Before the Division I move and guys like Craig Dahl, Joe Mays, Ramon Humber, Marcus Williams and Billy Turner, there was NFL talent like Steve Nelson, Stacy Robinson, Tyrone Braxton, and Phil Hansen. There were College Football Hall of Famers like Joe Cichy, Mike Favor, and Jeff Bentrim. There were coaches like Darrell Mudra, Ron Erhardt, Don Morton, and Rocky Hager. There was Denis “Izzy” Isrow, the father of Bison Pride. There were hundreds of all-conference players and dozens of All-Americans, including two national Division II players of the year in Bentrim and Chris Simdorn. Nearly 30 years before Kansas State, in the midst of a dominating 1986 season that culminated with a national championship, ESPN’s Beano Cook, then a leading voice in college football, proclaimed the Bison the tenth best team in the country, regardless of division.
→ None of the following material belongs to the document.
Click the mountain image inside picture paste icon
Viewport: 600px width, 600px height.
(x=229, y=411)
This reputation extends to the highest levels in football. In his recent biography, “Parcells: A Football Life,” NFL Hall of Fame coach Bill Parcells specifically mentions the success at NDSU in reference to his offensive coordinator for two Super Bowls, Erhardt, who coached the Bison to national championships in 1968 and 1969. The morning of Super Bowl XXI, where the New York Giants defeated the Denver Broncos, Parcells tells the story of how he met Erhardt in their hotel lobby before leaving for the Rose Bowl where the biggest game in the world would be played. “At 7:30 a.m., Parcells and Barnes headed outside to hail a cab. Parcells turned to Erhardt, who had coached North Dakota State with great success for seven years. ‘Well, it’s just like the North Dakota State–Augustana game, right?’ Erhardt, nicknamed ‘Fargo’ after the state’s largest city, smiled.”
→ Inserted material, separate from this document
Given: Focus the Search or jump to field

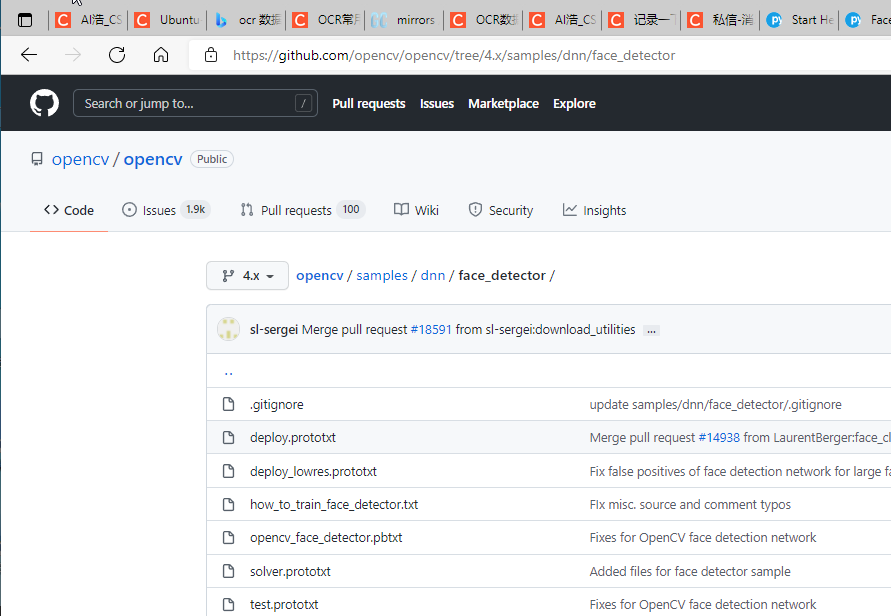Looking at the screenshot, I should [x=195, y=103].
Our history paved the road for the present and is a bridge to our future. In other words, to borrow the title of another book, this one published in 1992, the year before the Fargodome opened, there was Bison Football: Three Decades of Excellence. That excellence was the beginning of a dynasty. Merriam-Webster Dictionary defines dynasty as “a family, team, etc., that is very powerful or successful for a long period of time.” In the last 50 years, starting in 1964, when Lyndon B. Johnson was in the White House and NASA was launching Project Gemini, the Bison have won 28 conference championships and 11 national titles. That’s sustained excellence over the course of a half-century.
This Bison team is carrying that banner of their forbearers, albeit to unprecedented levels. In modern college football, no team at the Division I level has won four straight national championships. The FCS, previously known as I-AA, was formed in 1978. This year marks the 37th FCS championship. NDSU has been eligible for the FCS playoffs since only 2008 after moving to Division I. In those seven years, the Bison are already playing for our fourth national championship. Only two teams in FCS history, Georgia Southern and Youngstown State, have more championships than the Bison – and they had three more decades to do it.
People far from the plains of Fargo are now standing and taking notice of this remarkable program and rich history. They’re taking notice of one of the top dynasties in all of college athletics. During College GameDay’s trip to Fargo this fall, ESPN ran a video feature voiced by Tom Rinaldi, which they replayed during both FCS semifinal games. The feature included highlights from the last four seasons. Over the highlights, Rinaldi declared: “It is success. North Dakota State wins the Division I football championship. And succession. Chris Klieman first season at the helm. Change and continuity. Touchdown, what a play! It’s carrying the torch and passing it, and carrying it again. And the tradition for the Bison lives on. It is the definition of a dynasty.”
Rinaldi couldn’t have said it better. It is success, and succession. It is change, and continuity. But let me add one final thing. This Bison team isn’t building a dynasty. They’re building on a dynasty that was well-established prior to ESPN making NDSU a national brand. The Bison Family will gather from Fargo to Frisco to celebrate this history, and proudly watch this team continue carrying that torch. That is the definition of a dynasty. Everyone up for the kickoff, the march is on.